(Task description): In the records below, the line with "Click the green check" and every line after it must be written out exactly; no pictures belong in the result.

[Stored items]
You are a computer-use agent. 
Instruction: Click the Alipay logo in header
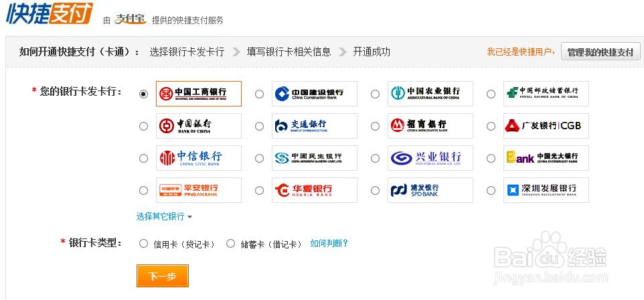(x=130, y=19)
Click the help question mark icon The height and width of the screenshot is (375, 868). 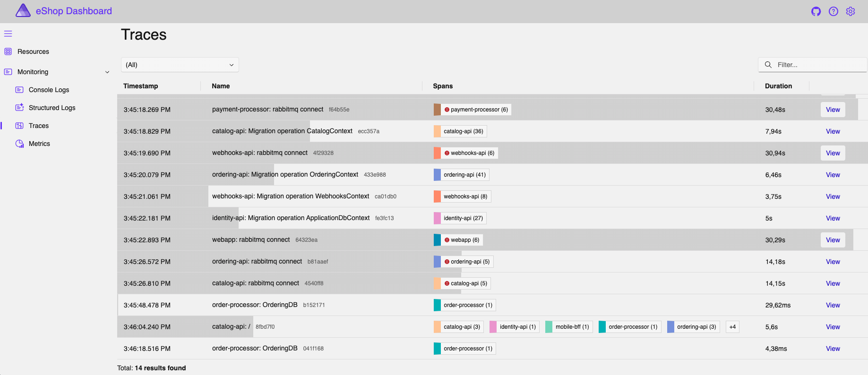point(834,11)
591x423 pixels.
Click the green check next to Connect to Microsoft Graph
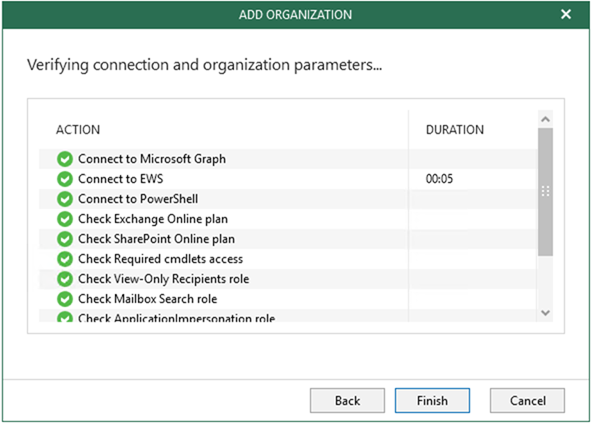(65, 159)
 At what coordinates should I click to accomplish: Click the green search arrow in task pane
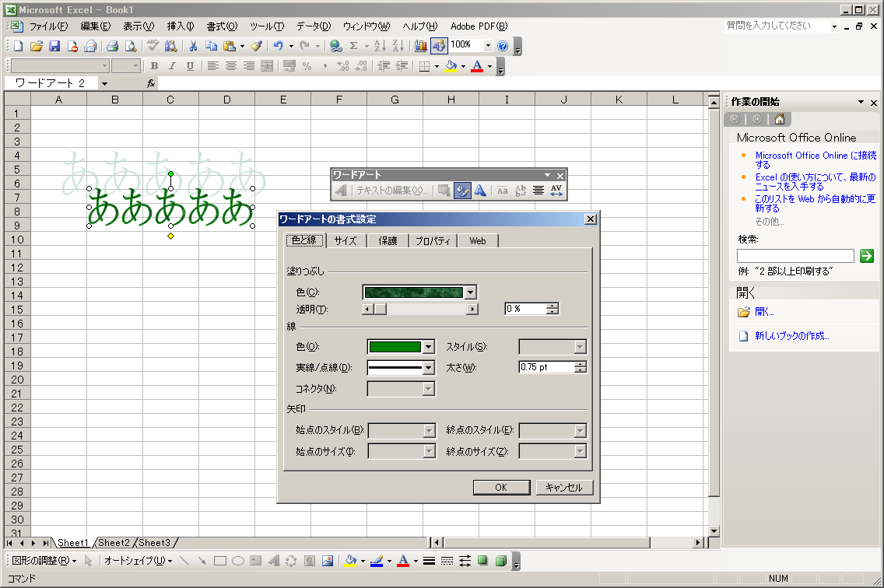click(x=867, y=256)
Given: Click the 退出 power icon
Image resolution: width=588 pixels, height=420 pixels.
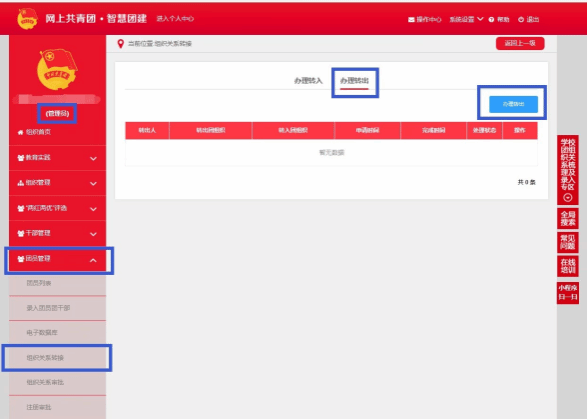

(Your response):
Click the green check next to Connect to Microsoft Graph
(65, 159)
 At what coordinates should I click to accomplish: Click the green search arrow in task pane
click(x=867, y=256)
Given: Click the 退出 power icon
Image resolution: width=588 pixels, height=420 pixels.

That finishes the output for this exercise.